Saturday, November 16, 2024 07:31 PM
Citi Research warns that escalating Middle East tensions could push oil prices above $100 per barrel, revising forecasts significantly.
The global oil market is currently facing significant uncertainties, particularly due to escalating tensions in the Middle East. These geopolitical conflicts have raised concerns about potential disruptions in oil supply, which could lead to a surge in prices. According to a recent report from Citi Research, the bank has revised its projections for oil prices, indicating that they could exceed $100 per barrel if the situation worsens.
Citi Research has upgraded its bullish scenario for oil prices for the fourth quarter of 2024 and the first quarter of 2025, now forecasting prices to reach as high as $120 per barrel. This is a substantial increase from their previous estimate of $80 per barrel. The bank attributes this adjustment to the heightened risk of supply losses in the market, driven by the ongoing conflicts in the Middle East.
Despite this optimistic outlook, Citi has maintained its baseline forecast, predicting that Brent crude will average $74 per barrel in the fourth quarter of 2024 and $65 per barrel in the first quarter of 2025. This cautious stance is based on what they describe as weak underlying oil market fundamentals. Furthermore, the bank has kept its bearish scenario intact, which includes the possibility of OPEC+ increasing production starting in December.

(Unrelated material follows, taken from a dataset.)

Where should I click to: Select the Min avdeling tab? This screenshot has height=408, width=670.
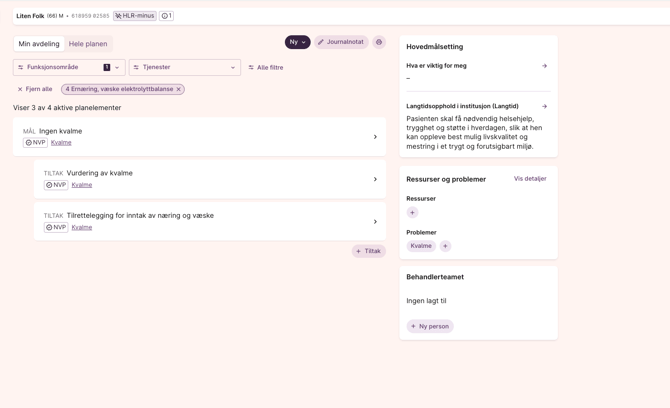[39, 44]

In this scenario, they estimate oil prices could drop to $60 per barrel in the fourth quarter of 2024 and $55 per barrel in the first quarter of 2025, with a 20 percent chance of this occurring.
As of now, Brent crude futures are trading around $77 per barrel, while U.S. West Texas Intermediate crude futures are at $74 per barrel. Historical analysis by Citi suggests that major geopolitical events affecting oil supply typically do not last longer than a few quarters. This insight provides a glimmer of hope for consumers and businesses alike, as it implies that any price spikes may be temporary.
While the potential for oil prices to soar above $100 per barrel exists due to geopolitical tensions, it is essential to consider the broader market dynamics. The oil market is influenced by a multitude of factors, and while fear of supply disruptions can drive prices up, historical trends suggest that such spikes may not be sustainable. As consumers, staying informed about these developments can help us better navigate the complexities of the oil market and its impact on our daily lives.